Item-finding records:

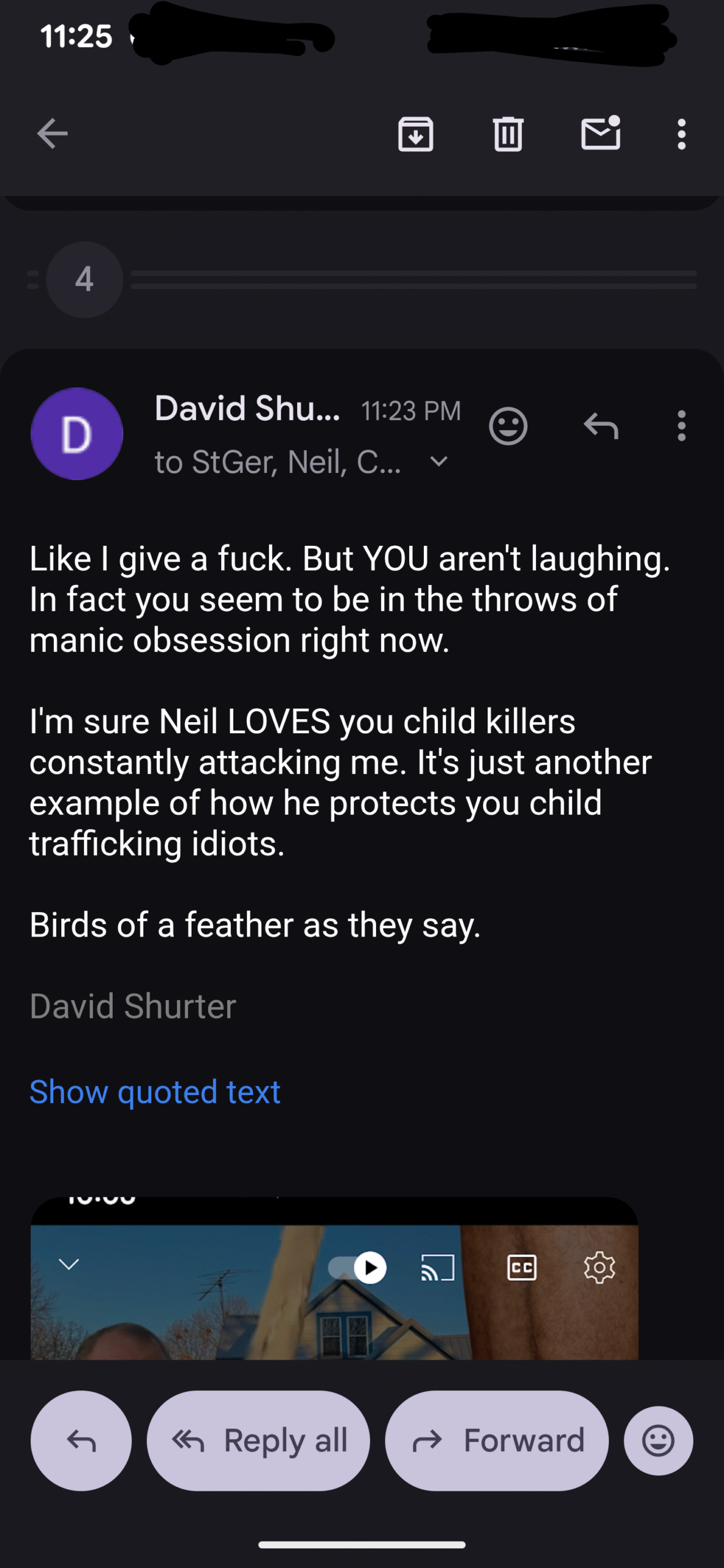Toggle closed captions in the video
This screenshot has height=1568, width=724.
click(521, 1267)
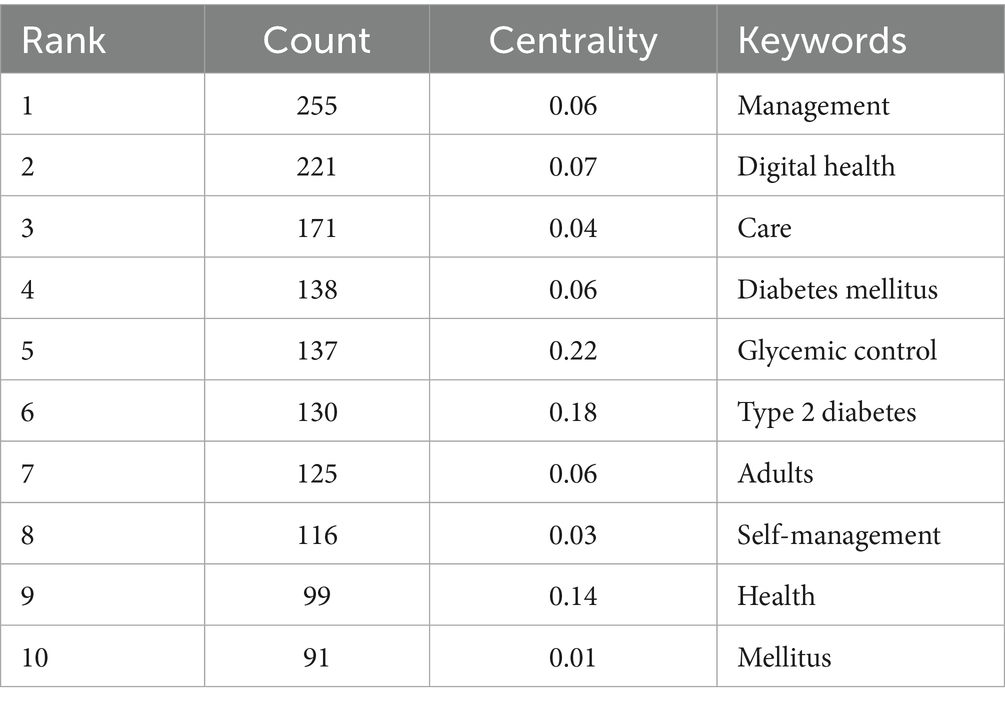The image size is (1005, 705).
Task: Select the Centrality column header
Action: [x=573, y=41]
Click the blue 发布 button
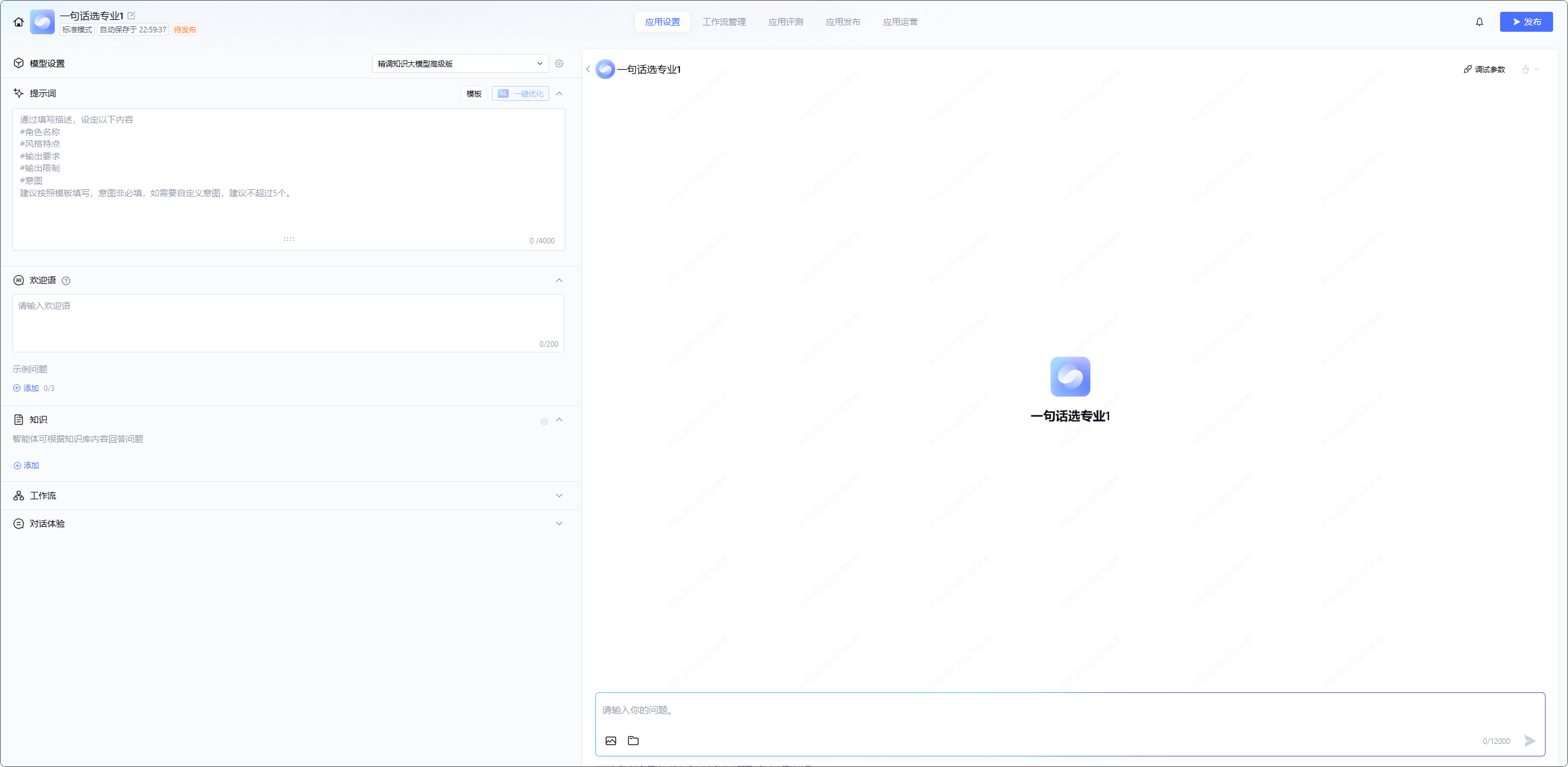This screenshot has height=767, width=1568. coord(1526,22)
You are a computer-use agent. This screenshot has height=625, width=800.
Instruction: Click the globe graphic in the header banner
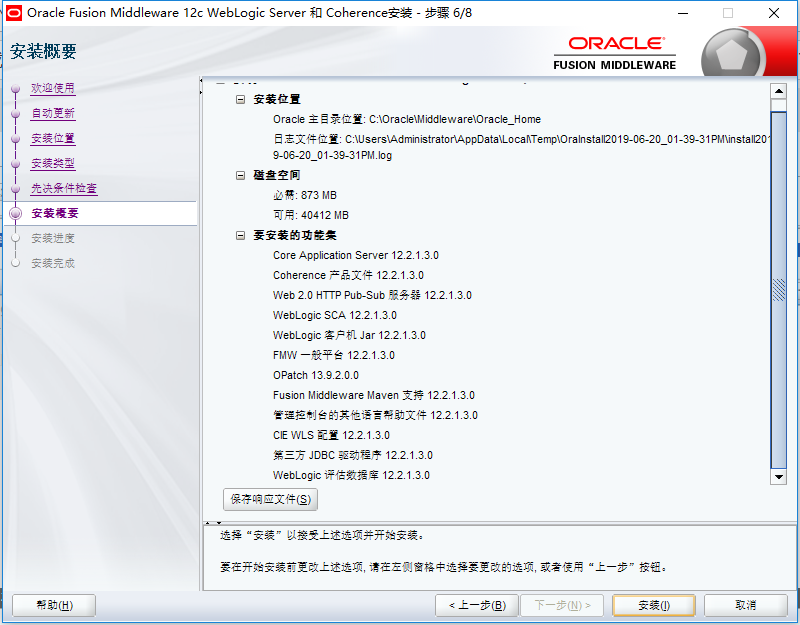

- Request: Format the lines starting at the one containing "You are a computer-use" and ending at the last line above as a numbered list. Omit blank lines, and leave the pictures out of the answer.

- Result for this task:
1. You are a computer-use agent. This screenshot has height=625, width=800.
2. Instruction: Click the globe graphic in the header banner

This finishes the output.